■ INSTRUCTIONS TO FOLLOW ■
Could you transcribe exactly the lines from the one containing "This screenshot has" through the last line of the records below, leaving out the pictures?

# # #

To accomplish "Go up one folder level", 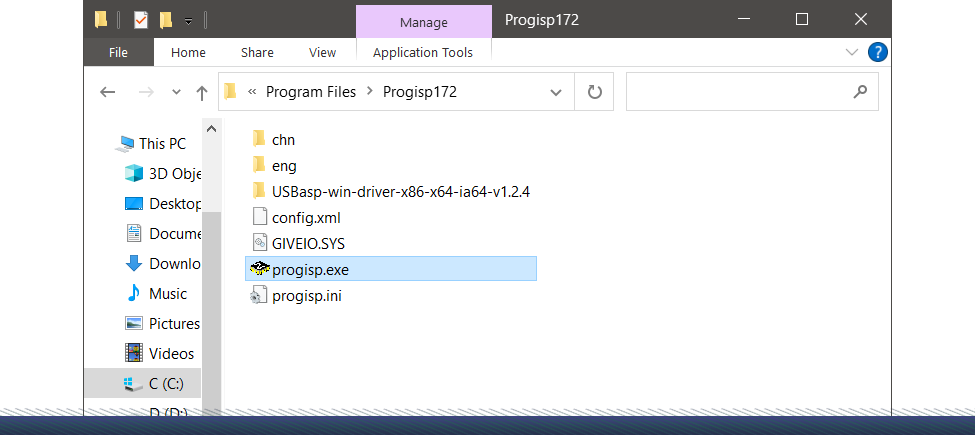I will pos(202,92).
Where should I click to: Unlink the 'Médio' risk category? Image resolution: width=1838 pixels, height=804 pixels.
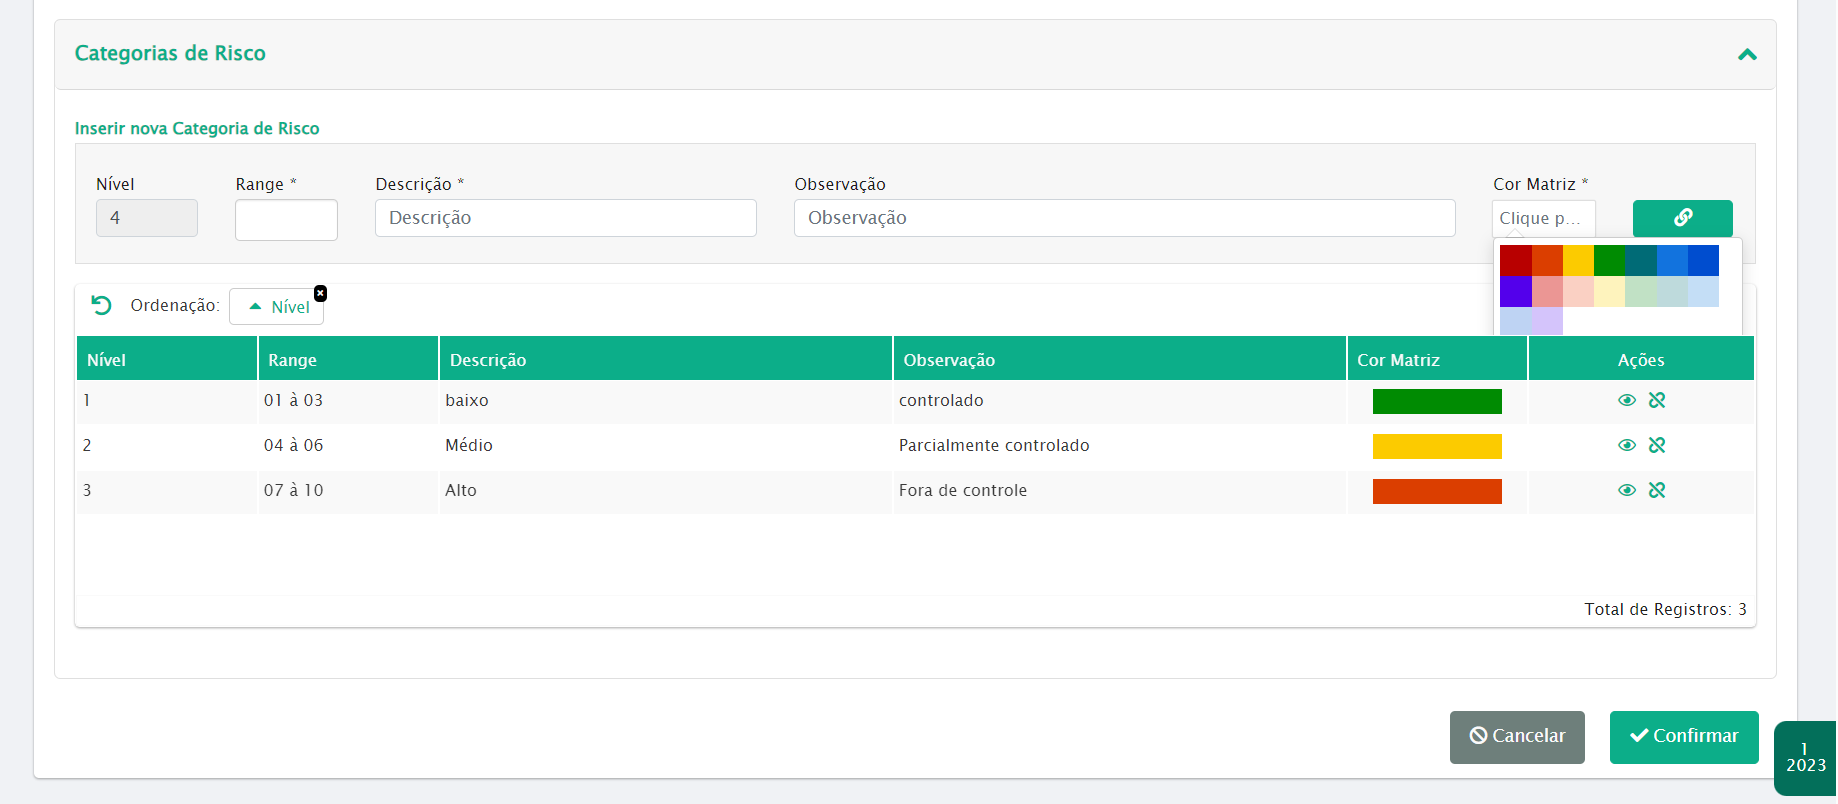coord(1657,445)
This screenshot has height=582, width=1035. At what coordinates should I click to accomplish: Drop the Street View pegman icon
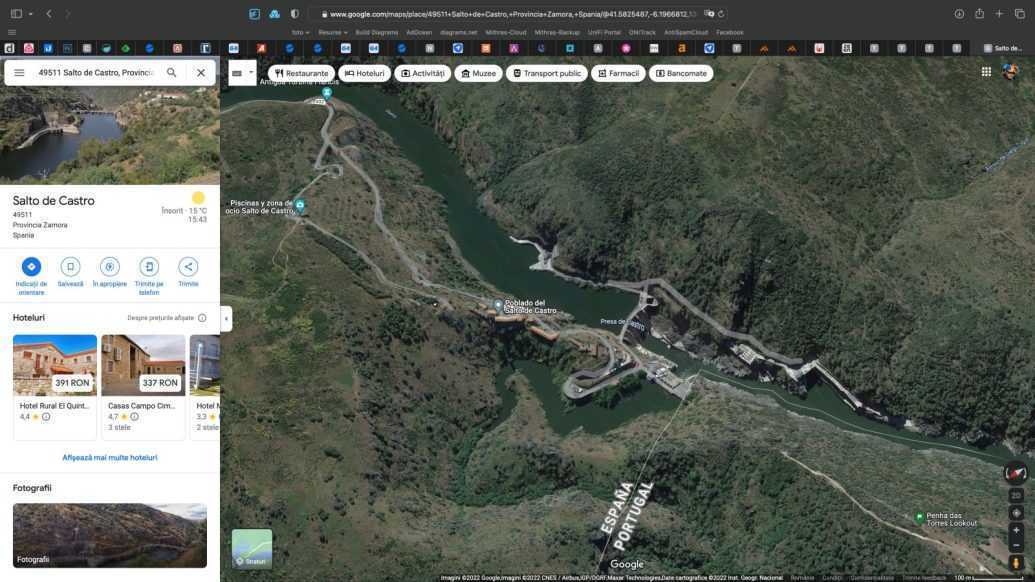click(1016, 564)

# # #

■ TASK RESPONSE ■
This screenshot has height=582, width=1035. At what coordinates should I click to accomplish: Drop the Street View pegman icon
click(1016, 564)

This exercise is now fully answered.